In this study, we aimed to determine the clinical success rate of indirect decompression by following a carefully selected cohort of patients that, according to the treatment protocols of the senior author, should have benefited from lateral interbody fusion without direct decompression [14]. As such a failure of indirect direct decompression was defined as the patient requiring unplanned second stage decompressive surgery for persisting or new onset radicular leg pain originating at the index level less than 6 months postoperatively. The unresolved radicular leg pain was initially treated conservatively with physical therapy, medications and epidural steroid injections and a failure of this management protocol was required before surgery was indicated.

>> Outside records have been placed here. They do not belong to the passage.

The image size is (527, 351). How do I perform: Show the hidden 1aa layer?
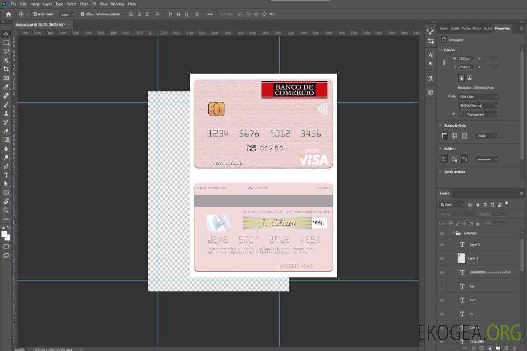coord(442,286)
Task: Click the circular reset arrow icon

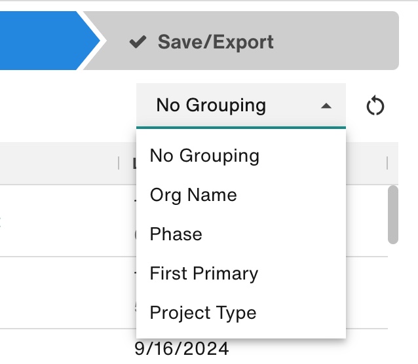Action: [x=375, y=105]
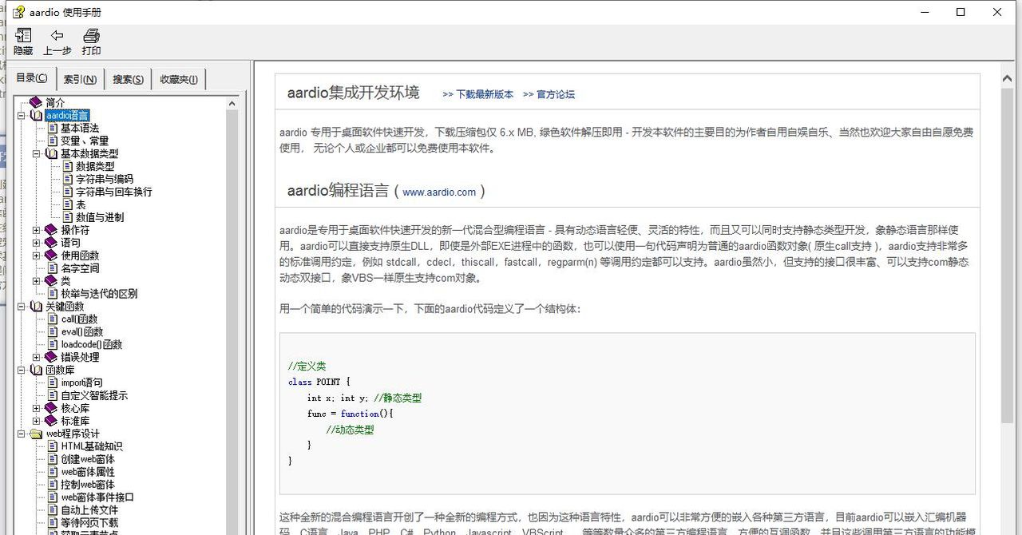Switch to the 索引(N) tab
1022x535 pixels.
tap(80, 79)
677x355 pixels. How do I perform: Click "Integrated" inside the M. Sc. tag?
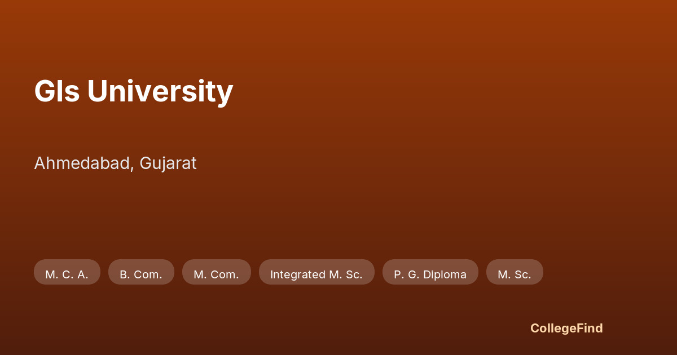coord(297,274)
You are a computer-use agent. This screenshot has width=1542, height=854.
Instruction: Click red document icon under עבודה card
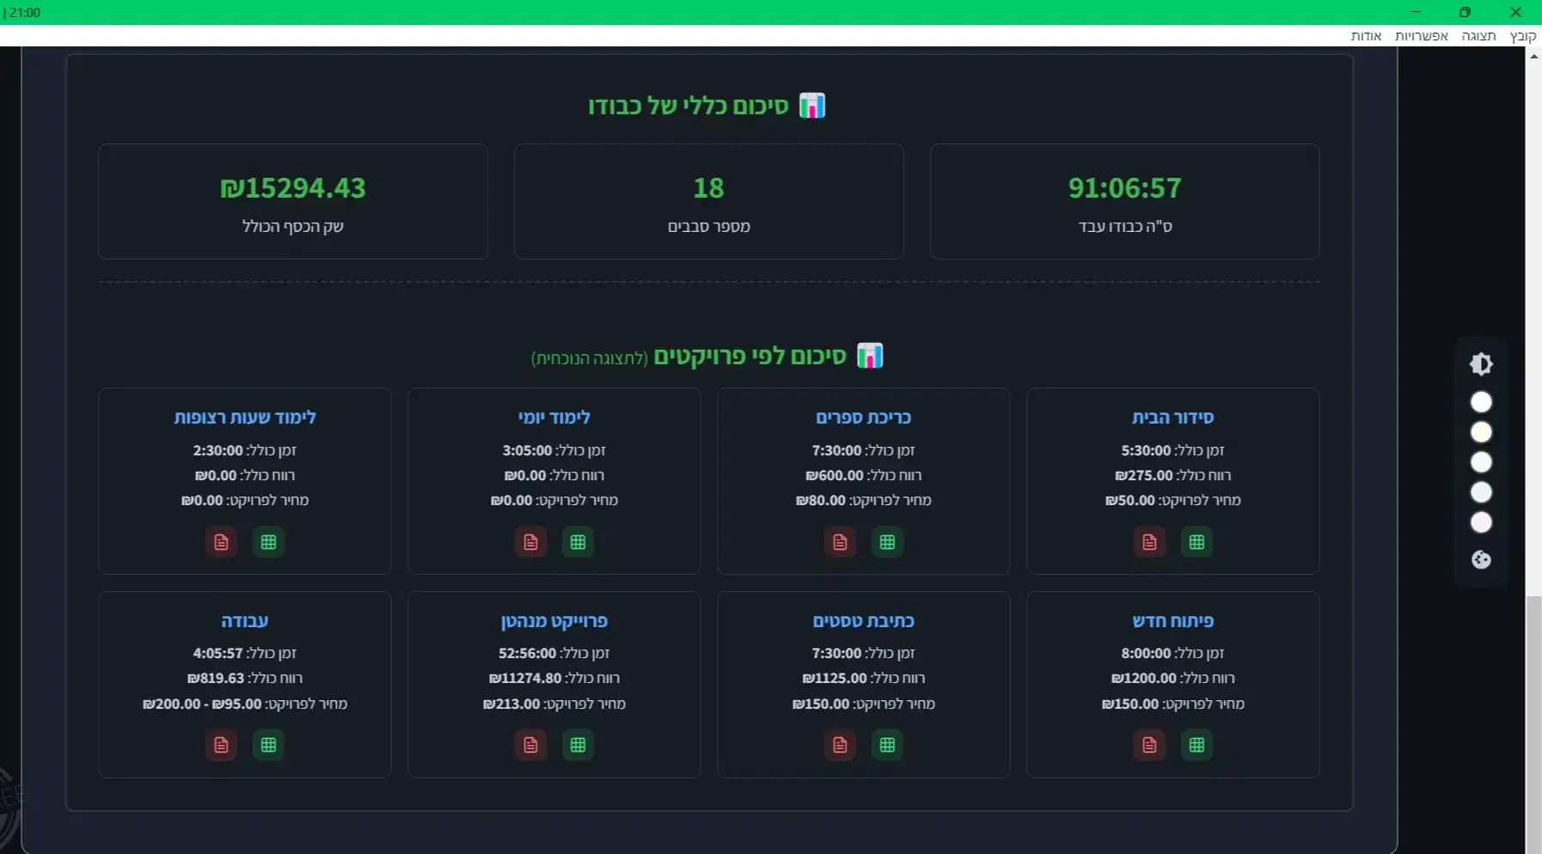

There were 9 % (11/122) of patients who ultimately required an unplanned decompression. Retrospective analysis of the case notes demonstrated that revision surgery was required for missed unstable spondylolisthesis (3/11 patients), bony lateral recess stenosis (3/11 patients), both unstable spondylolisthesis/stenosis (1/11 patients), misaligned cages resulting in contralateral foraminal encroachment (3/11 patients) and one case (1/11 patients) where no cause could be attributed.

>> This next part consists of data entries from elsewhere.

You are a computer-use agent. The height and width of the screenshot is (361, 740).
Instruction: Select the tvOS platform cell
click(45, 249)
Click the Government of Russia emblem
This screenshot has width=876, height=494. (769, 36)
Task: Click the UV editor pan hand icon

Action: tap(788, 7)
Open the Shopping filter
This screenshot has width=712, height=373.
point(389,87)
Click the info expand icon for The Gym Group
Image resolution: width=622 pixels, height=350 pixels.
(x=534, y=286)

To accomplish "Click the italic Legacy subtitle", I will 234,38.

In review, failure due to instability only occurred early in the series and represented part of the learning curve described by the author [10]. This experience shows that unstable spondylolistheses may not always be adequately indirectly decompressed. Although it is not an absolute requirement to decompress patients with spondylolisthesis, it may be helpful to evaluate the extent of instability preoperatively. The grade of facet arthropathy (with CT and bone scans) [25] and the degree of stenosis on flexion are important indicators. Preoperative attention to axial magnetic resonance imaging and CT may be able to provide information on the extent of bony lateral recess stenosis and guide decision-making as to whether or not an indirect decompression would be successful. The failures due to bony lateral recess stenosis occurred throughout the series and represent an attempt to minimize surgery with the expectation that occasionally this pathology may require a subsequent direct decompression. The preoperative indicators for when this will be required remain unknown. Misaligned cages reinforce the imperative need for the surgeon to remain orthogonal to the spine. While the idiopathic neuropathy is most likely related to the chronicity of the pathology, it highlights that some patients cannot be cured by surgery alone.

Conclusion

Indirect decompression clearly has a role in minimizing the amount of surgery that is required. However, it is important to consider the circumstances where this technique may be effective and preoperative considerations that may improve patient selection. Patients with neurogenic claudication and radiculopathy from spinal canal and foraminal stenosis can be successfully treated with lateral interbody fusion. Patients with leg pain due to bony lateral recess stenosis or unstable degenerative spondylolisthesis may benefit from being treated with lateral interbody fusion follwed by second stage posterior direct decompression and fixation.